SOURCE MATERIAL:
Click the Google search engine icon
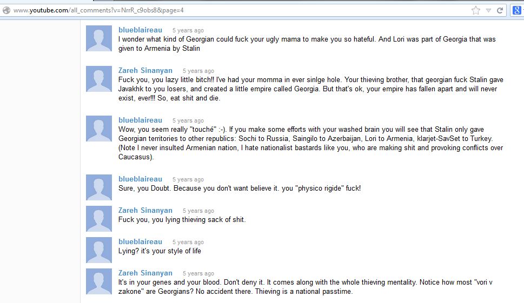524x303 pixels. pyautogui.click(x=517, y=10)
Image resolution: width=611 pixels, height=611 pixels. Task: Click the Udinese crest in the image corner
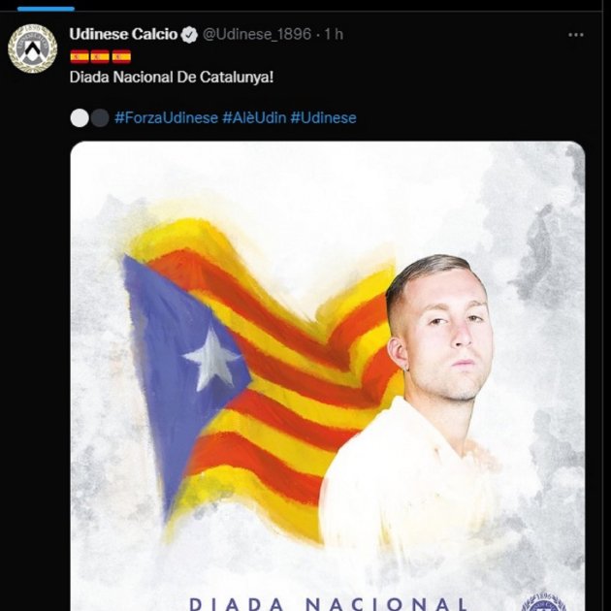[543, 602]
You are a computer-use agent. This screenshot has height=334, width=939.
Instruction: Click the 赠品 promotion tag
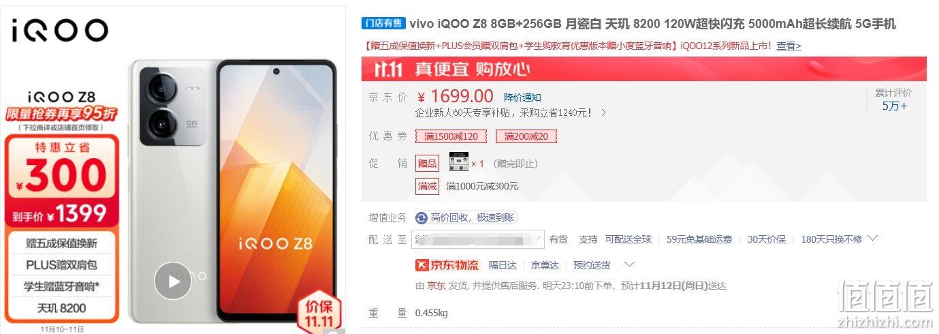(x=428, y=163)
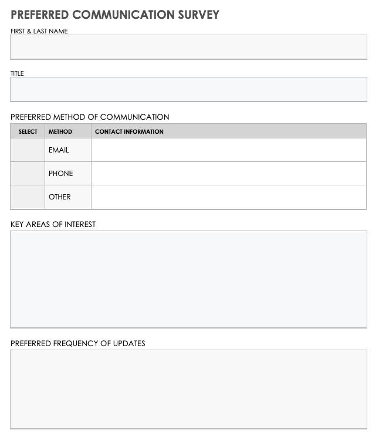
Task: Click the Preferred Frequency of Updates label
Action: (78, 343)
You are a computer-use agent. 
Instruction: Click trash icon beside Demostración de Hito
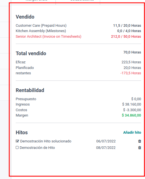pyautogui.click(x=140, y=148)
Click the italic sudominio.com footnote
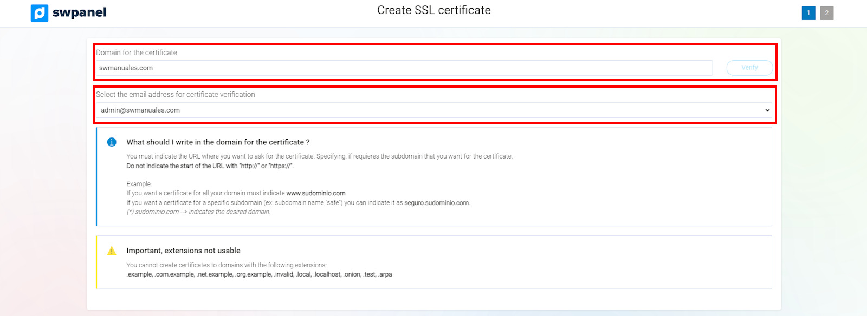The width and height of the screenshot is (867, 316). click(x=198, y=212)
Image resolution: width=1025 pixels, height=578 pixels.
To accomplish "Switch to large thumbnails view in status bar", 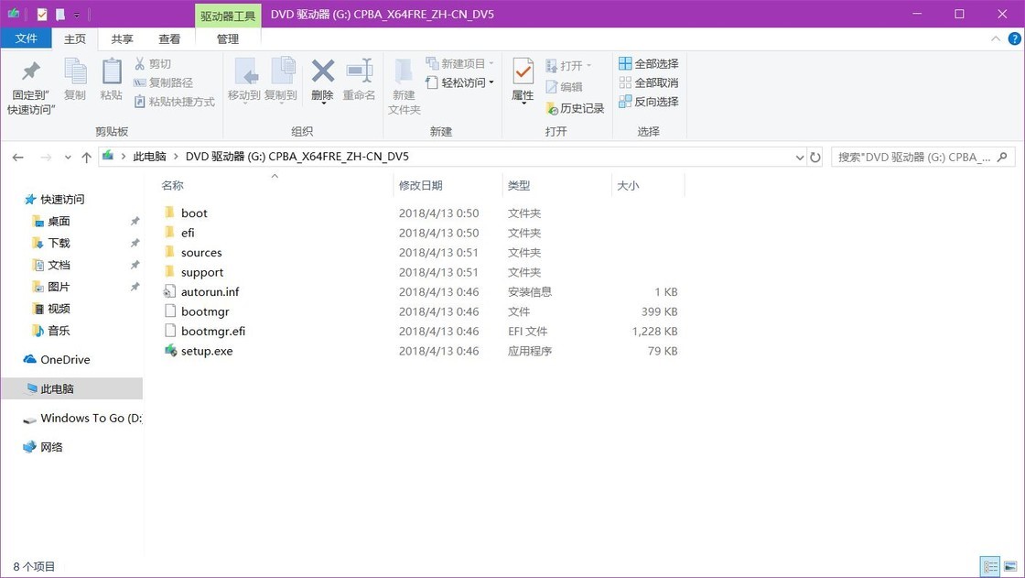I will coord(1010,566).
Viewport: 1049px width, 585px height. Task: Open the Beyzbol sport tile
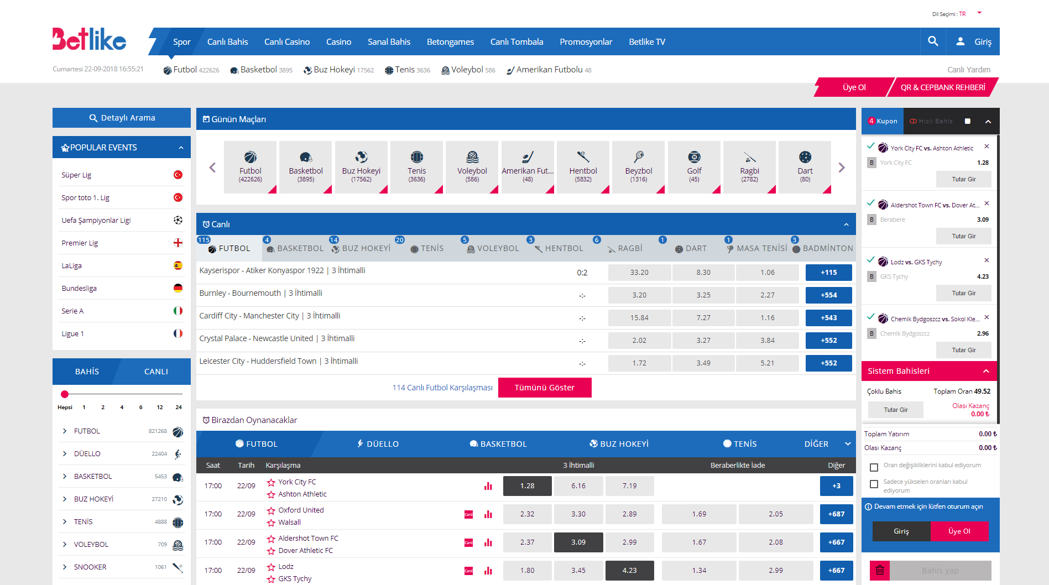tap(638, 167)
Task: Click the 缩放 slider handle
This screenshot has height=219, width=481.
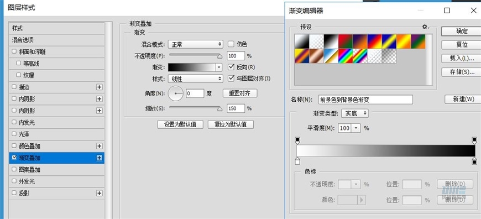Action: tap(219, 108)
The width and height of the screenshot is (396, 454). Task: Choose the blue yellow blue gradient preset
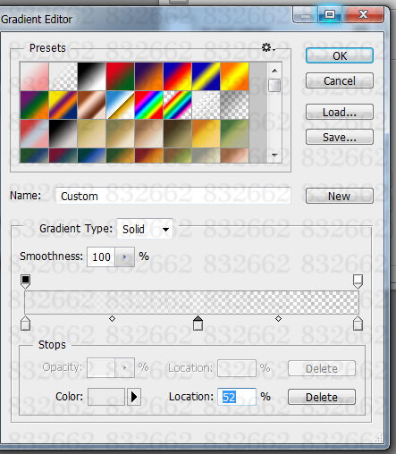(206, 77)
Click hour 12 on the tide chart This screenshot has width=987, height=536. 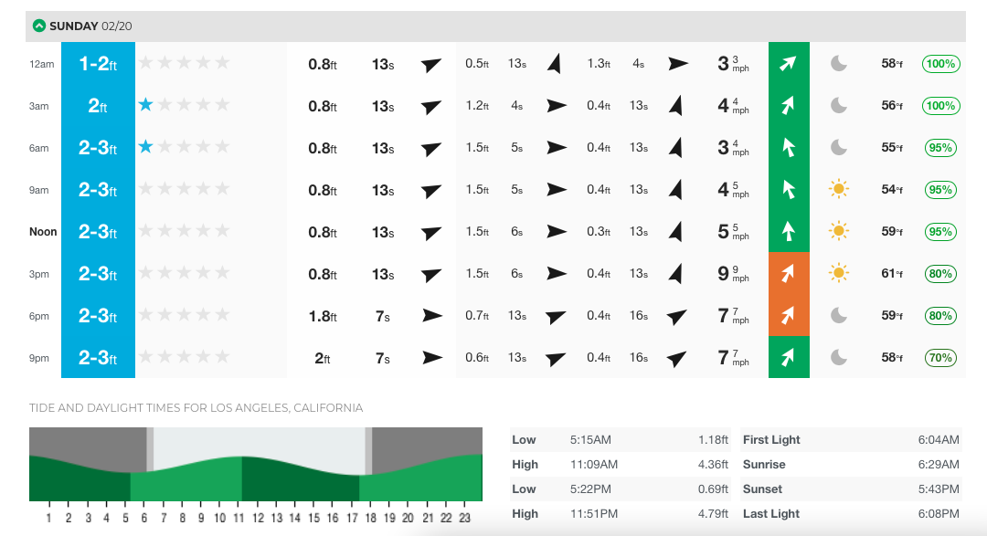pyautogui.click(x=259, y=518)
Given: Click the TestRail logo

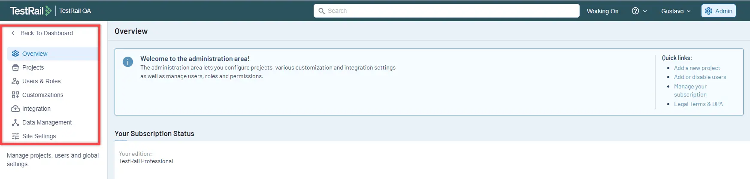Looking at the screenshot, I should click(x=31, y=11).
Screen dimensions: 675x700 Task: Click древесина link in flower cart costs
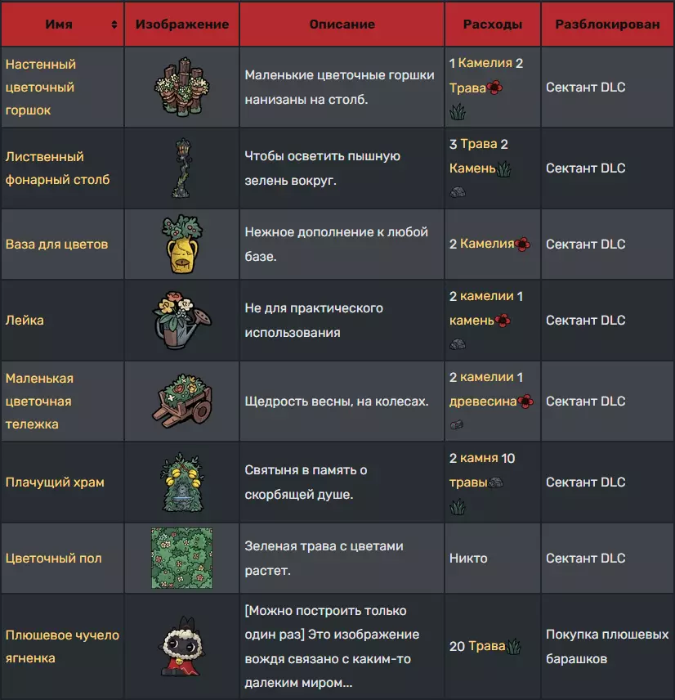pyautogui.click(x=483, y=401)
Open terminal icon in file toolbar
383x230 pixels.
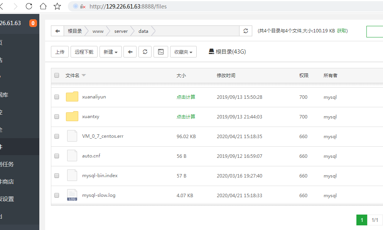click(161, 52)
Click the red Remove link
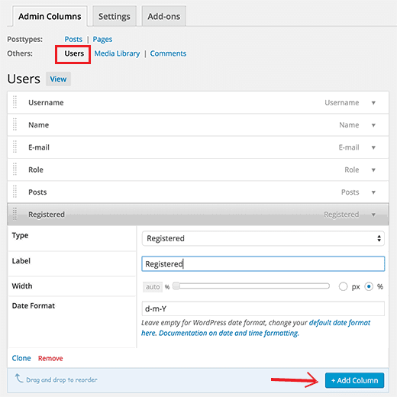Image resolution: width=397 pixels, height=397 pixels. [50, 358]
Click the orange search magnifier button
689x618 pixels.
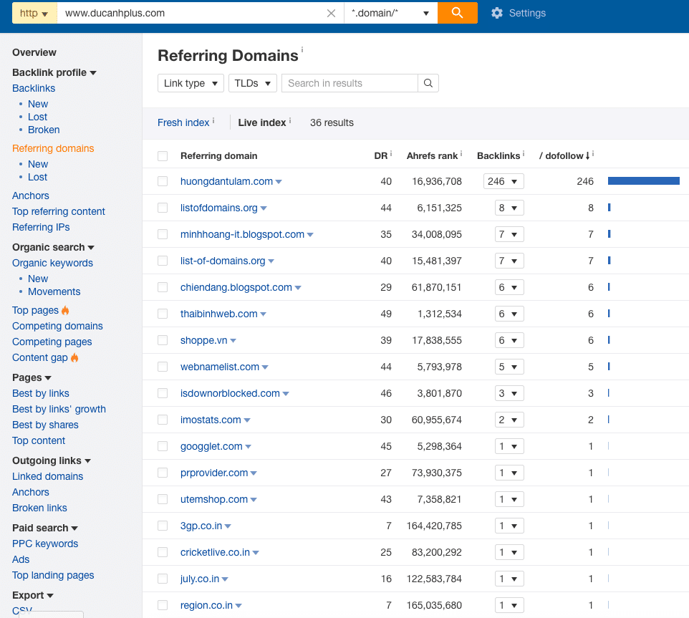pyautogui.click(x=457, y=13)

EXERCISE GOAL:
The expected answer is a copy of each line in the records that holds the word "agent".

RESULT FOR THIS EXERCISE:
You are a computer-use agent. This screenshot has height=334, width=939.
You are a computer-use agent. 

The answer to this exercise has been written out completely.